▸ Alıştırma Yönergesi
Aşağıdaki materyalin tüm satırlarını, "Instruction" ifadesini her geçtiği yerde "Task" ile değiştirerek yeniden yazınız; diğer her şeyi olduğu gibi bırakınız. Resimleri yanıta dahil etmeyiniz.
^^^^^^^^
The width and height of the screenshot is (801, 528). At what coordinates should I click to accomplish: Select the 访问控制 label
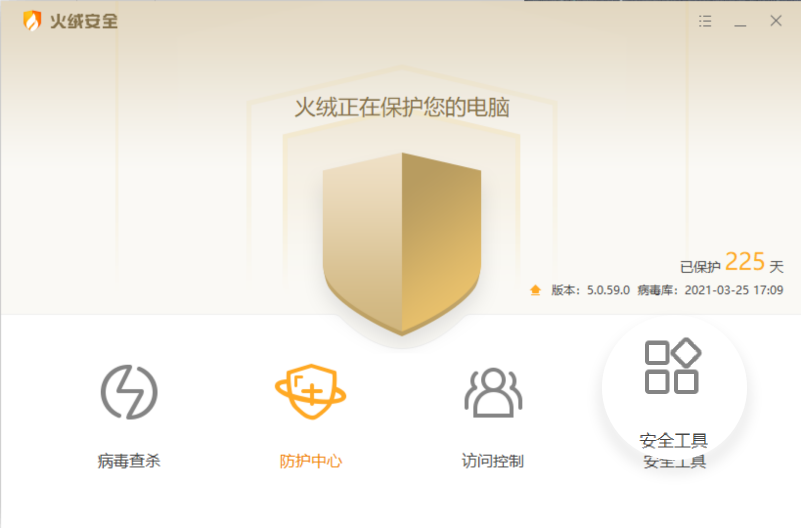[x=493, y=461]
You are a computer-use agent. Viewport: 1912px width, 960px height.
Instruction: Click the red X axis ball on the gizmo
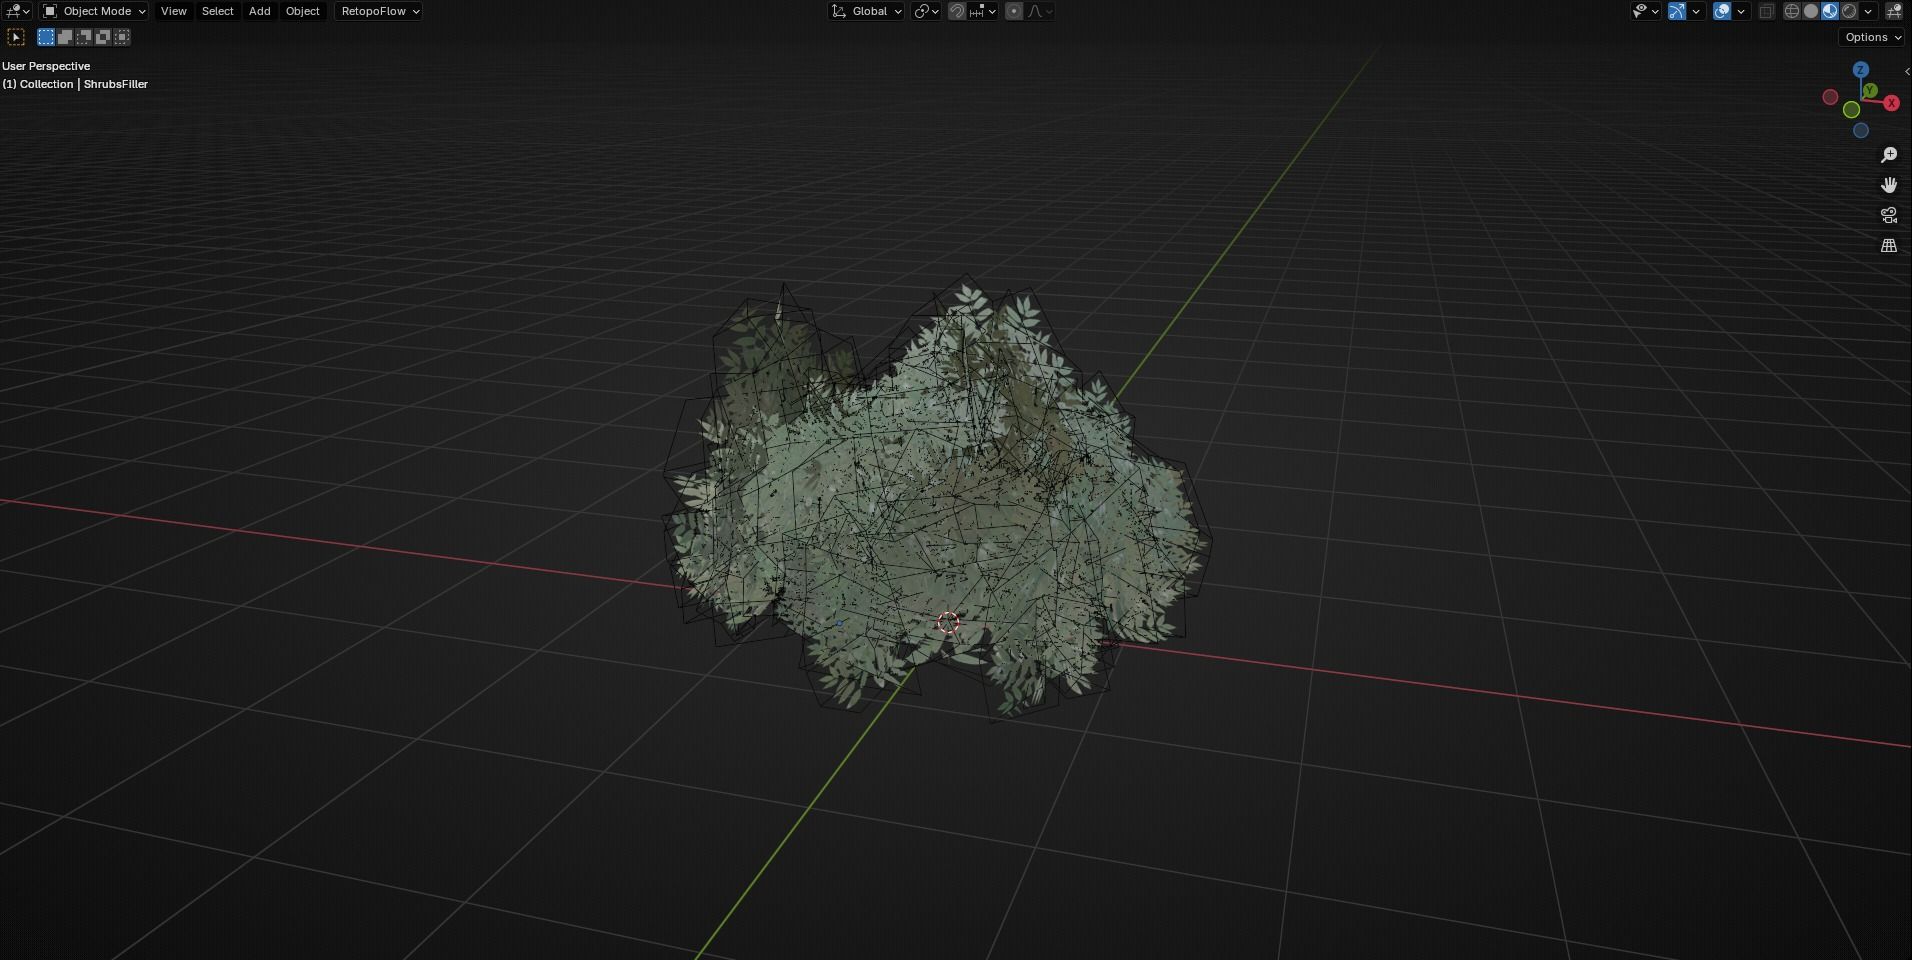click(1891, 102)
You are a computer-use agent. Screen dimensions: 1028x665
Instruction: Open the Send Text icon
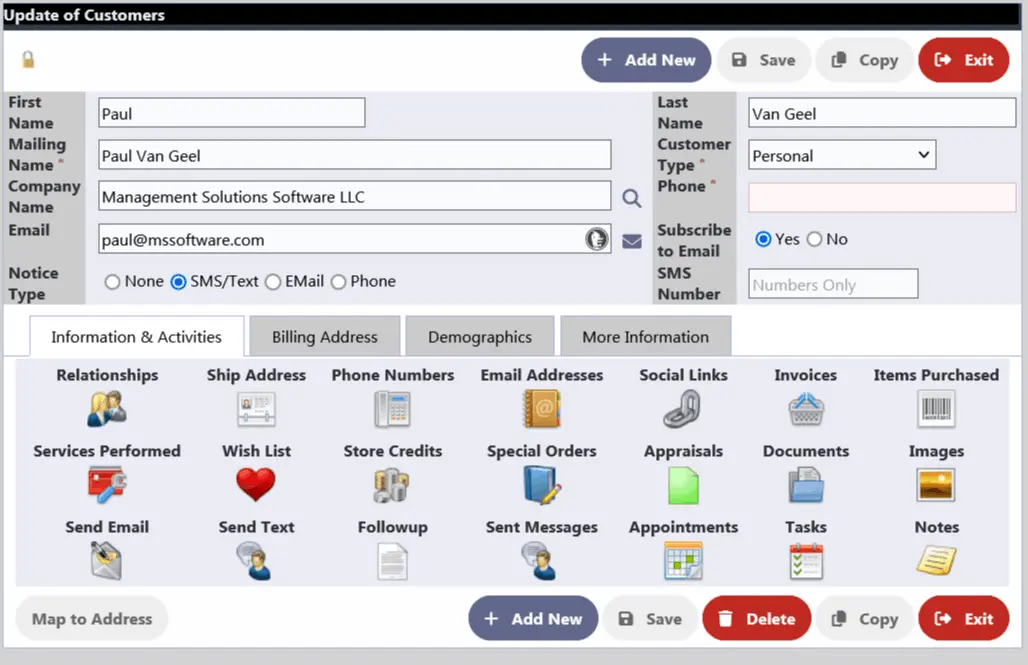(x=255, y=561)
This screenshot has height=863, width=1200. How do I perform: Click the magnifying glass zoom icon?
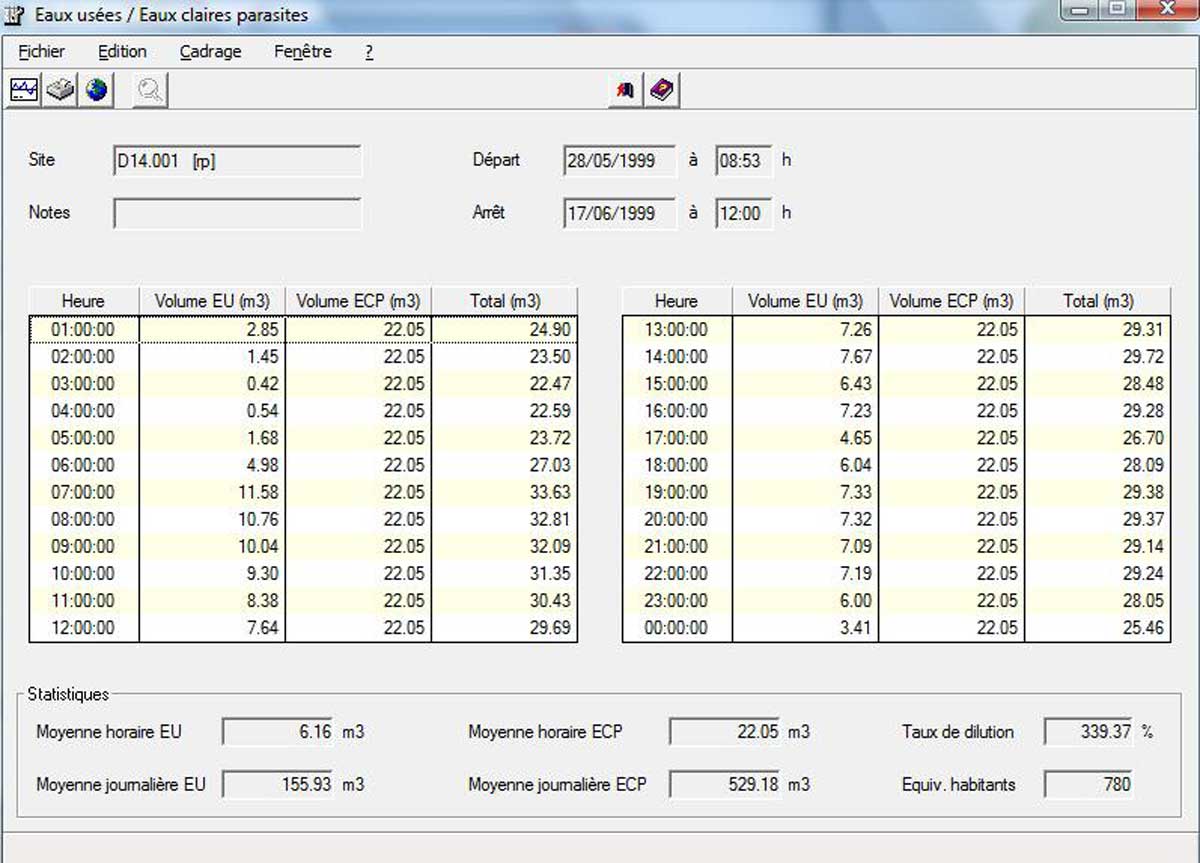click(151, 91)
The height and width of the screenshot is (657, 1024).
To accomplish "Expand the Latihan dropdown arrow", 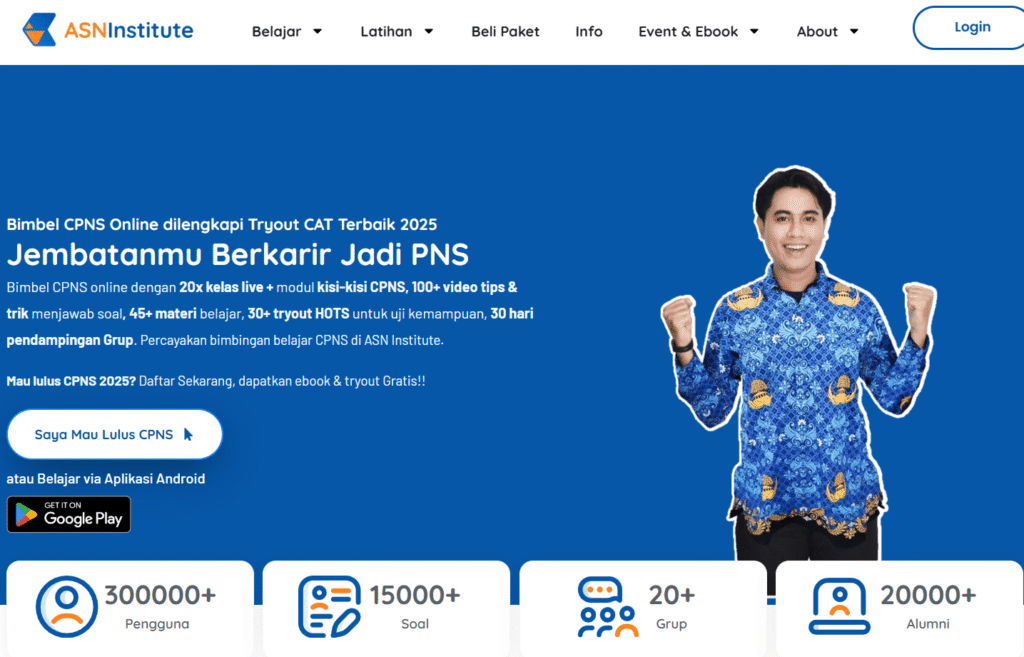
^^^^^^^^
▸ Tamamlanmış Yanıt
The width and height of the screenshot is (801, 528). At what coordinates should I click to accomplish: Select the 访问控制 label
[x=493, y=461]
You are a computer-use agent. Viewport: 1912px width, 960px height.
Task: Click the red X axis ball on the gizmo
click(1891, 102)
You are a computer-use agent. Screen dimensions: 1028x665
Task: Open the Send Text icon
(x=255, y=561)
This screenshot has height=863, width=1200. How do I perform: Click the magnifying glass zoom icon?
click(151, 91)
The height and width of the screenshot is (657, 1024).
To accomplish "Expand the Latihan dropdown arrow", 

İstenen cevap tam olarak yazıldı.